→ Exercise:
Find the word "will" in the records below. List each line containing it.

----------------------------------------

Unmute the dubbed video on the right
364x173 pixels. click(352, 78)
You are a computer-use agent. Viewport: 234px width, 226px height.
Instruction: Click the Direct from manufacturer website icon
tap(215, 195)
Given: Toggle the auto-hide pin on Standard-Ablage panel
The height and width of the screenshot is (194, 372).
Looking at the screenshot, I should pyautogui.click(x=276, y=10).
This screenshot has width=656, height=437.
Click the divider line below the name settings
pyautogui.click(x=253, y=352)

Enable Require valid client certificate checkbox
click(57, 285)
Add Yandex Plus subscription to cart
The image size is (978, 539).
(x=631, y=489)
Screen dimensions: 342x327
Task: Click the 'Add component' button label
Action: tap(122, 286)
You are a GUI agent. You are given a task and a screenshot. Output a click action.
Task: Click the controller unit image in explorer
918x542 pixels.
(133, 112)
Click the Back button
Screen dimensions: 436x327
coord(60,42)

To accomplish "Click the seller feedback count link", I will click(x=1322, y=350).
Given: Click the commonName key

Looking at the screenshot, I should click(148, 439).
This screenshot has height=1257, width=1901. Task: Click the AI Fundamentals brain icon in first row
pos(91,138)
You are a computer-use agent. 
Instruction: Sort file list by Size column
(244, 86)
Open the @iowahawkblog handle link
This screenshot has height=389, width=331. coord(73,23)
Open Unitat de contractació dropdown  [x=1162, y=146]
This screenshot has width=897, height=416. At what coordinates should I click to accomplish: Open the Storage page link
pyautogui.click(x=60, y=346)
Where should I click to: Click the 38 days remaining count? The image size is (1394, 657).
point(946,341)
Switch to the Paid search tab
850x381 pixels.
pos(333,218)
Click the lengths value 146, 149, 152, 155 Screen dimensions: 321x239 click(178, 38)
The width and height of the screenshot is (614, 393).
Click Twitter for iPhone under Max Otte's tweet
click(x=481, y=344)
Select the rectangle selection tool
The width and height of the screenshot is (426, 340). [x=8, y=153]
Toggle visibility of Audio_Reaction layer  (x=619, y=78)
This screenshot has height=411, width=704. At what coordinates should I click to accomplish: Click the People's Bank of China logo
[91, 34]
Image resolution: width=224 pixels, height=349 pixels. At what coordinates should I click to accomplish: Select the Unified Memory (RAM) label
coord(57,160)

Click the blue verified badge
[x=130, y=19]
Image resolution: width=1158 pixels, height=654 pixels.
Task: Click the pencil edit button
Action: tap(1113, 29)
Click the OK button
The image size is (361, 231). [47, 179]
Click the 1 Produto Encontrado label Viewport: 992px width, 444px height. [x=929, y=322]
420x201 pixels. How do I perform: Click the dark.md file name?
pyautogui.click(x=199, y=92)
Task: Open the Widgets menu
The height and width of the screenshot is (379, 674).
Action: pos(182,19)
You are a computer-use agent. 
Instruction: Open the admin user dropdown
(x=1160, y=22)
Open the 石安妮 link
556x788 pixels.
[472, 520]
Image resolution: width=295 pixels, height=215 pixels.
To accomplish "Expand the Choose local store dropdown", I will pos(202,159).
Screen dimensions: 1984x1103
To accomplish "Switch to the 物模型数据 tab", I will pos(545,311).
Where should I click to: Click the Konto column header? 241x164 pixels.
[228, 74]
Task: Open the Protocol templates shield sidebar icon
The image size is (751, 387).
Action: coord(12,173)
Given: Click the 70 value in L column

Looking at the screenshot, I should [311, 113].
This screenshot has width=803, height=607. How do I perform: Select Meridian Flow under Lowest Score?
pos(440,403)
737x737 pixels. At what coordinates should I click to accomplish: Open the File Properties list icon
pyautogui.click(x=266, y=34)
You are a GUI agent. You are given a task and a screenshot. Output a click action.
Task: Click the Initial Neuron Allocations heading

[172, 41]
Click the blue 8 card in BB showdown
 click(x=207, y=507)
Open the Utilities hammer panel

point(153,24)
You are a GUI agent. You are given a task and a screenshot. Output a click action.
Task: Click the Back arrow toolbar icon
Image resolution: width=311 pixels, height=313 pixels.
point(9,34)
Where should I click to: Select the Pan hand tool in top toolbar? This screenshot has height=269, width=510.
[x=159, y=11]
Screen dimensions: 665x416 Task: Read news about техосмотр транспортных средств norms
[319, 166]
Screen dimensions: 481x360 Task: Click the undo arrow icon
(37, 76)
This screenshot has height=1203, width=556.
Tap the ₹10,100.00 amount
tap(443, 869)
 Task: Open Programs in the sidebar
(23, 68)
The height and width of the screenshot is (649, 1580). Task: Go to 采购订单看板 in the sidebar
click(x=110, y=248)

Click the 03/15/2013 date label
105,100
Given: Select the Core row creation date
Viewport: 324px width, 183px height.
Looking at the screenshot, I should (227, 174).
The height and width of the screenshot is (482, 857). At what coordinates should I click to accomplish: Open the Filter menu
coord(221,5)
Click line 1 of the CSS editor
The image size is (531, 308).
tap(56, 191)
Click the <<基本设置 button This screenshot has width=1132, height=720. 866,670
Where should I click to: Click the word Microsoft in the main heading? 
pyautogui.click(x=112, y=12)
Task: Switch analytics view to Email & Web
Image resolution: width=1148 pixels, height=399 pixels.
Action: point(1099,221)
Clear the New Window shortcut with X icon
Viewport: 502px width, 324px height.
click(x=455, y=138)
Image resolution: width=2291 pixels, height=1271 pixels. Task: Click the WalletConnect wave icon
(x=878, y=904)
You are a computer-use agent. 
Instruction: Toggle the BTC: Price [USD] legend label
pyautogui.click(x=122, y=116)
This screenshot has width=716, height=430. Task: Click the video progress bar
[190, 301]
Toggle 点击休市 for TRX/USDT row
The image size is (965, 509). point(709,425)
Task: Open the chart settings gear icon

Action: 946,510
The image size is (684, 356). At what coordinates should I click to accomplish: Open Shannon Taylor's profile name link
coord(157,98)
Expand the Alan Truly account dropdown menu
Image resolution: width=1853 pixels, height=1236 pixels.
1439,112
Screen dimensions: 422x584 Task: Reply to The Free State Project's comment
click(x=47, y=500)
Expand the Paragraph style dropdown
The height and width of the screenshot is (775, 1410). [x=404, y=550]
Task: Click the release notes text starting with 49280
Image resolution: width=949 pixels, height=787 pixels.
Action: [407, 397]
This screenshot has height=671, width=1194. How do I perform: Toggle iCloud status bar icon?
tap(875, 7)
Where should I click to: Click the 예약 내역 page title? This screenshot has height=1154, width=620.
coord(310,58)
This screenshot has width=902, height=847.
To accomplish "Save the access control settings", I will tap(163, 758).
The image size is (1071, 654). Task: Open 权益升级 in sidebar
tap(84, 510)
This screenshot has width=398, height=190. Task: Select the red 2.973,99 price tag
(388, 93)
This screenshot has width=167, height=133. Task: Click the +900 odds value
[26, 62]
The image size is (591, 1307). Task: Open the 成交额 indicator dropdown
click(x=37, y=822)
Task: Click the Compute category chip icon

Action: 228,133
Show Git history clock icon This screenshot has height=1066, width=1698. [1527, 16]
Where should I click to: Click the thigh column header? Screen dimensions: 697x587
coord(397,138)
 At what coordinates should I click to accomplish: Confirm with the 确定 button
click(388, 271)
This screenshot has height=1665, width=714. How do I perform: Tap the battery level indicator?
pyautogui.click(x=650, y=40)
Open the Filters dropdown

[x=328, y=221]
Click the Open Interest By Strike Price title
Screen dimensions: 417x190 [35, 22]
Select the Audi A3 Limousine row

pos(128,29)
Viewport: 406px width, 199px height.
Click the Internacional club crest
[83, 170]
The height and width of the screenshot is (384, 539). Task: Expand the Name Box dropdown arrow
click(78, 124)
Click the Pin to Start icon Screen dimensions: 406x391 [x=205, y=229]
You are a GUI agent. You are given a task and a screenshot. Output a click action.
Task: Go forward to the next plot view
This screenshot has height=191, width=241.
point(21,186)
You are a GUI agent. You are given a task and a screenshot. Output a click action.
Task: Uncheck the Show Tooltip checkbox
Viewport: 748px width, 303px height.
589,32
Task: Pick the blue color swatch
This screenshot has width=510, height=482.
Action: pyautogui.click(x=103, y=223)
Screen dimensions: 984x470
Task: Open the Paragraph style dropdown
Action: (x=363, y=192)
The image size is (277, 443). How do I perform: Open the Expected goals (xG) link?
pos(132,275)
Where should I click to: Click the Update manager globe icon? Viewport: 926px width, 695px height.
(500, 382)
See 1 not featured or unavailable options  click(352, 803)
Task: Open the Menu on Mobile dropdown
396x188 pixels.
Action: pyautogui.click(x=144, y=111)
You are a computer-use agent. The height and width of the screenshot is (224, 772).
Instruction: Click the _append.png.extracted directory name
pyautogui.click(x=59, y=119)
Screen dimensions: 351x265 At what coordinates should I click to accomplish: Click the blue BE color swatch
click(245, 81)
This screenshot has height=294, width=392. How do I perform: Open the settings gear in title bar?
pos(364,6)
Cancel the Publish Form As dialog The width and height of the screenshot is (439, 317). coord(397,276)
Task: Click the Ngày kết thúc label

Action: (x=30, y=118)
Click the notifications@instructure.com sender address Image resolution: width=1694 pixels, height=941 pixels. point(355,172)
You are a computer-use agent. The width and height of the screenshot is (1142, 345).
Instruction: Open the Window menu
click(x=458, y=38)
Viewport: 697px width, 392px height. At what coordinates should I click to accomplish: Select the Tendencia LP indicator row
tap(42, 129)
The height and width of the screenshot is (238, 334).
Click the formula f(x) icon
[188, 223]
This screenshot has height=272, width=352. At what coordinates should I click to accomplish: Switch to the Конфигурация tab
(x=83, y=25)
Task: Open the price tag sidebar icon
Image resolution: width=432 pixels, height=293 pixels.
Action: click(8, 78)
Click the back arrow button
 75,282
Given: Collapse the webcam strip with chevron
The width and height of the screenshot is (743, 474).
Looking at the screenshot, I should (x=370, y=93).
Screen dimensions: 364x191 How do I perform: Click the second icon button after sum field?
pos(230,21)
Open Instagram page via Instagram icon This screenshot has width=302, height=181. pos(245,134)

----------------------------------------

→ Exercise solution:
To accomplish "Click the seller feedback count link", I will click(x=1322, y=350).
To accomplish "Expand the Choose local store dropdown", I will pos(202,159).
To accomplish "Switch to the 物模型数据 tab", I will pos(545,311).
To accomplish "Save the access control settings", I will tap(163, 758).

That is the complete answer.